Fr.: nébuleuse de Gum   

An immense emission nebula about 40° across lying toward the southern constellations → Vela and → Puppis. It contains the → Vela pulsar and the → Vela supernova remnant, and seems to be created by an outburst of ionizing radiation that accompanied a → supernova explosion.

Named after its discoverer, the Australian astronomer Colin Stanley Gum (1924-1960); → nebula.

Gunn-Peterson effect
  ا ُسکر ِ گان-پیترسون   
oskar-e Gunn-Peterson

Fr.: effet Gunn-Peterson   

The continuum trough observed in the spectra of high redshift quasars (z> 6) at the blue wing of their Lyman-alpha emission line (1216 Å). It is explained by the scattering of the radiation of the quasar by intergalactic neutral hydrogen on the line of sight. Because of the cosmological expansion, the quasar line is redshifted with respect to the continuum trough. The Gunn-Peterson opacity increases rapidly with redshift. It is interpreted as a strong evidence for the reionization of the Universe around z = 6.

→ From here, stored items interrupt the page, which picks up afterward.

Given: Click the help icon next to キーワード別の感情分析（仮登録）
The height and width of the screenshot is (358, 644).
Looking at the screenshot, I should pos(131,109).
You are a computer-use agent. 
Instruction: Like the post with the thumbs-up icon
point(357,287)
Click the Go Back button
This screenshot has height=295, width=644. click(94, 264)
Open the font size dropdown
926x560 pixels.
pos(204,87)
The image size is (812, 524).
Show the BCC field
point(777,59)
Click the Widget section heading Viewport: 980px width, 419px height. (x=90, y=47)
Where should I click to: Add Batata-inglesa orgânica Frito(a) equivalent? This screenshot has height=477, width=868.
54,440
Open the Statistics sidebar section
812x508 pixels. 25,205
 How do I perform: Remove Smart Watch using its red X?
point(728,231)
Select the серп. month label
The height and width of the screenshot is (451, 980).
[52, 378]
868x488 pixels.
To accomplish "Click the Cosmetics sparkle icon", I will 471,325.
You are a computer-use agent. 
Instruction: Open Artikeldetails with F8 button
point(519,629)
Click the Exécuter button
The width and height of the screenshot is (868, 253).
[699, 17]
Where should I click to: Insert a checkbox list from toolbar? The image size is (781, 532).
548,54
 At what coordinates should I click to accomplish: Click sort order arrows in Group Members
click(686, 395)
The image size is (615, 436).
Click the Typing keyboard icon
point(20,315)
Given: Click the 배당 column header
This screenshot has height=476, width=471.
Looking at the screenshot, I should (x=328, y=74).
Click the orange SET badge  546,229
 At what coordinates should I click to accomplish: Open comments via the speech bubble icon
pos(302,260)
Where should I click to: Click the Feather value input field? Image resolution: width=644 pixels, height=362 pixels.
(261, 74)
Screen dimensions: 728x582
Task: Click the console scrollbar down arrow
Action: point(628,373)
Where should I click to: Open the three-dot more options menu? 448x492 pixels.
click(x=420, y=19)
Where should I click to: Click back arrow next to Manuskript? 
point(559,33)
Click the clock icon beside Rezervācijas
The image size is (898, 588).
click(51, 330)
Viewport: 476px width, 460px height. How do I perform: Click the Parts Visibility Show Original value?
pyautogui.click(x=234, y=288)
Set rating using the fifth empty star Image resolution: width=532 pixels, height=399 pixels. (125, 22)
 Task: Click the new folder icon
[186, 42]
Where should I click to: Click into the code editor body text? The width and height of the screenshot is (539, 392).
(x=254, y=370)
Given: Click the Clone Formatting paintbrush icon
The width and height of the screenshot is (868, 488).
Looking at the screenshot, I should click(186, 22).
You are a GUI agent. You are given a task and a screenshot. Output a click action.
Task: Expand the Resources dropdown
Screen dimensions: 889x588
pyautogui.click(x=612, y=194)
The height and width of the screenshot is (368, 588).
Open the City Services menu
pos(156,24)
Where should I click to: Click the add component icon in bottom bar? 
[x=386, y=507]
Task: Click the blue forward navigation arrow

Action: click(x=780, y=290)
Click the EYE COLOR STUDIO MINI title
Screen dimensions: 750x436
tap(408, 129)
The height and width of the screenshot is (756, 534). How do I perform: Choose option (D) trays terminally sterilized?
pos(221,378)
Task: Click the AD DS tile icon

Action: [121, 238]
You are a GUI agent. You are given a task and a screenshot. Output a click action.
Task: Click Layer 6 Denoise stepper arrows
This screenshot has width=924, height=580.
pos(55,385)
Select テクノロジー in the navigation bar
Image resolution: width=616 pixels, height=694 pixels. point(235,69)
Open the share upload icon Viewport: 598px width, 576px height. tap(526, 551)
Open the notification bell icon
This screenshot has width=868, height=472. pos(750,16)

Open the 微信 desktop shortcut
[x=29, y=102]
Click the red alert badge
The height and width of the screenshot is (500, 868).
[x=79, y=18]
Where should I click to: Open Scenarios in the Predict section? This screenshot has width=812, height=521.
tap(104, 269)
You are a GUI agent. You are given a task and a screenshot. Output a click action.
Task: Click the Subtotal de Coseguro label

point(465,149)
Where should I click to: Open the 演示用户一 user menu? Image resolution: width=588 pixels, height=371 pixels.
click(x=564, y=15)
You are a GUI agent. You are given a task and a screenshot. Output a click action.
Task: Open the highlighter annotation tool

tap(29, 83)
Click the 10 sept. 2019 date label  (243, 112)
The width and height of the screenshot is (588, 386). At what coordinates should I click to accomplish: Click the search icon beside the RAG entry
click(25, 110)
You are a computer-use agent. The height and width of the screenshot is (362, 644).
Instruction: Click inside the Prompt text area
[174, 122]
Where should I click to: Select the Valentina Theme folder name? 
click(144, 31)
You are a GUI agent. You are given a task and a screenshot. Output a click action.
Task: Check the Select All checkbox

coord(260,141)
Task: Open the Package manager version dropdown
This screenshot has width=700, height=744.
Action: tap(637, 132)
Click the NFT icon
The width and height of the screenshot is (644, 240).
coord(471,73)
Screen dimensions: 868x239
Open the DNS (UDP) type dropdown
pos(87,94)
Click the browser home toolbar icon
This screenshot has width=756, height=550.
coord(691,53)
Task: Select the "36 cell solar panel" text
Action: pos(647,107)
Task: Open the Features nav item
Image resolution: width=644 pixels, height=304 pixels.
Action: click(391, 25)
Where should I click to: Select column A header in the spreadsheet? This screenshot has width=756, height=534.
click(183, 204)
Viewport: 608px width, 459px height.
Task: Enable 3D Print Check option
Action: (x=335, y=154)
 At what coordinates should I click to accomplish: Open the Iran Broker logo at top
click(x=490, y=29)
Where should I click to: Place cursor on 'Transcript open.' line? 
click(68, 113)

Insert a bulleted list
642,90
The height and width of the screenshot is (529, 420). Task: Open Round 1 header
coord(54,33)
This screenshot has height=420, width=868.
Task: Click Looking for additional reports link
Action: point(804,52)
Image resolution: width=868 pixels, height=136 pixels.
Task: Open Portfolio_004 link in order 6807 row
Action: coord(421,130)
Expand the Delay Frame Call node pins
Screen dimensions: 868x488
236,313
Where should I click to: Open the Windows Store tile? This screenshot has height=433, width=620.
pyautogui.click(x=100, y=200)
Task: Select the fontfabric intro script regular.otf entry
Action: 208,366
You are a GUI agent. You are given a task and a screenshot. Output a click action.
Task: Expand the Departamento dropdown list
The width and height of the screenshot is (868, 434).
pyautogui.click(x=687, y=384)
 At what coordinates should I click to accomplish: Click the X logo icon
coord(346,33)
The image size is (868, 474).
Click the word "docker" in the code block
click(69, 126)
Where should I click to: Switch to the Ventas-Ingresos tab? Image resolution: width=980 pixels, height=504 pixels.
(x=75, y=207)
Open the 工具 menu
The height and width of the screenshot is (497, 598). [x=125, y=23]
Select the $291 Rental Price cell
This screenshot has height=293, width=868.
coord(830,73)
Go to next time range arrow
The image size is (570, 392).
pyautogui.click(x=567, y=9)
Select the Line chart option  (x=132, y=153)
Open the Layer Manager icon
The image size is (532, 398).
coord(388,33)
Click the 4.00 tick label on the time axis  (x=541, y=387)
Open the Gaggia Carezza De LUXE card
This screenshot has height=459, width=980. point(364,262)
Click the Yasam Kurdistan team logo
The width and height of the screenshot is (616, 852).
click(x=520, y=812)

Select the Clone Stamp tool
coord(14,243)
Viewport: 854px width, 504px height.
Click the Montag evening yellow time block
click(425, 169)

After James E. Gunn and Bruce A. Peterson who predicted the effect in 1965; → effect.


Fr.: GW170817   

The first → gravitational wave event detected in association with an → electromagnetic counterpart. On 2017 August (12h 41m 04s UTC) the gravitational event GW170817 was observed by → Laser Interferometer Gravitational-Wave Observatory (LIGO) and the → Virgo interferometer. 1.7 seconds later the Earth-orbiting Fermi and INTEGRAL observatories detected a → gamma-ray burst (GRB 170817A). The gravitational wave data were used to attribute the event to the → merger of → neutron stars in a → neutron star binary system. The component masses range 1.17-1.60 → solar masses (Abbott et al., 2017, Physical Review Letters 119, 161101). The source was rapidly localized to a region of 31 deg2 using data from all three detectors. The analysis of the gravitational wave data suggested a distance of 40 (± 8) Mpc for the event. 45 min after sunset in Chile and 10 hours after the GW trigger, astronomers (Coulter et al. 2017, GCN 21529) located the → electromagnetic counterpart of the gravitational wave event in the → lenticular galaxy (S0) → NGC 4993 offset 10.6 arcseconds north-east from center (corresponding to 2.0 kpc). Follow-up observations revealed an optical-infrared → transient known as → kilonova that lasted a few days, as predicted by models of neutron star merger. Kilonova is powered by the synthesis of large amounts of very heavy elements via rapid neutron capture (the → r-process). The merger ejected 0.03-0.05 → solar masses, including high opacity → lanthanides. Kilonovae are believed to be cradles of production of rare → chemical elements like → gold and → platinum (Pian et al., 2017, Nature doi:10.1038/nature24298).

GW, short for → gravitational wave; 170817 detection date, 2017 August 17.